AUSGEWÄHLTER TEXT
_ _ _
In der Folgezeit bezogen Kosmologen die nun mitspielende Raumzeit in ihre Modelle ein. Sie stießen so auf neue Darsteller im Kosmos wie Schwarze Löcher – unendlich tiefe Einwölbungen der Raumzeit –, den Urknall – der Anfangspunkt eines wachsenden Weltraums – oder die bislang hypothetischen Wurmlöcher, also Tunnel in der Raumzeit. Welches Gespräch über den Kosmos käme ohne diese Stars aus?
Einstein, ein konservativer Revoluzzer
Denker
Einstein nahm ungeprüfte Grundannahmen der damaligen Physik nicht einfach hin. Er dachte unabhängig und agierte selbstbewusst. So entwickelte er die Allgemeine Relativitätstheorie, obwohl ihm der Physikriese Max Planck klar davon abriet.
_ _ _
AUFGABEN
(A) Fassen Sie den Text über Einstein und die Raumzeit in zwei Sätzen zusammen.
(B) Führen Sie den Text über Einstein und die Raumzeit nach seinem letzten Satz weiter.

BEREITGESTELLTES MATERIAL
_ _ _
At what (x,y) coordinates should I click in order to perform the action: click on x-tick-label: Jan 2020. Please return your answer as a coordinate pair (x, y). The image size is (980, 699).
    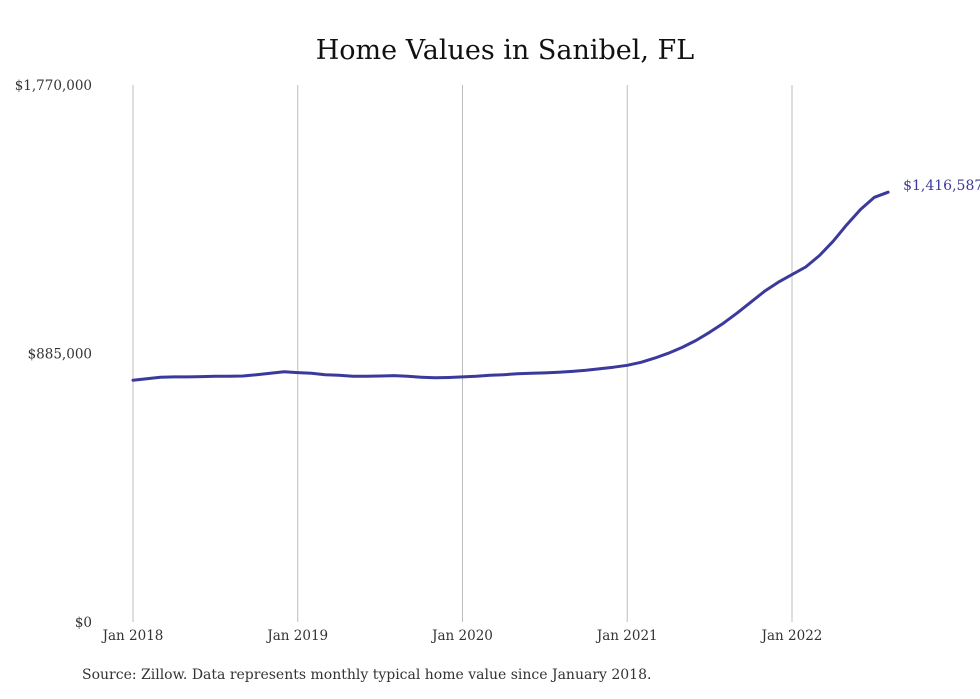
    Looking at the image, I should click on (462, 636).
_ _ _
LÖSUNGEN
(A) Kosmologen bezogen die Raumzeit in ihre Modelle ein und stießen so auf Schwarze Löcher, den Urknall und die bislang hypothetischen Wurmlöcher. Einstein nahm ungeprüfte Grundannahmen der damaligen Physik nicht hin und entwickelte die Allgemeine Relativitätstheorie, obwohl Max Planck ihm klar davon abriet.

(B)
Intuition
Der eigenwillige Physiker Einstein ließ sich allein von seinem Instinkt und seiner Intuition leiten. Aber er wollte auch nicht einfach Altes hinwegfegen und Neues aufbauen. Er hatte eine durchaus konservative Seite, mochte etwa Bach und lehnte Möbel im Bauhausstil ab. In der Physik ging es ihm vor allem darum, die Unstimmigkeiten zwischen Teilgebieten wie Mechanik und Elektrodynamik aufzulösen. Mit den Relativitätstheorien gelang ihm dies. Als Nebeneffekt warfen sie die alten Weltbilder um.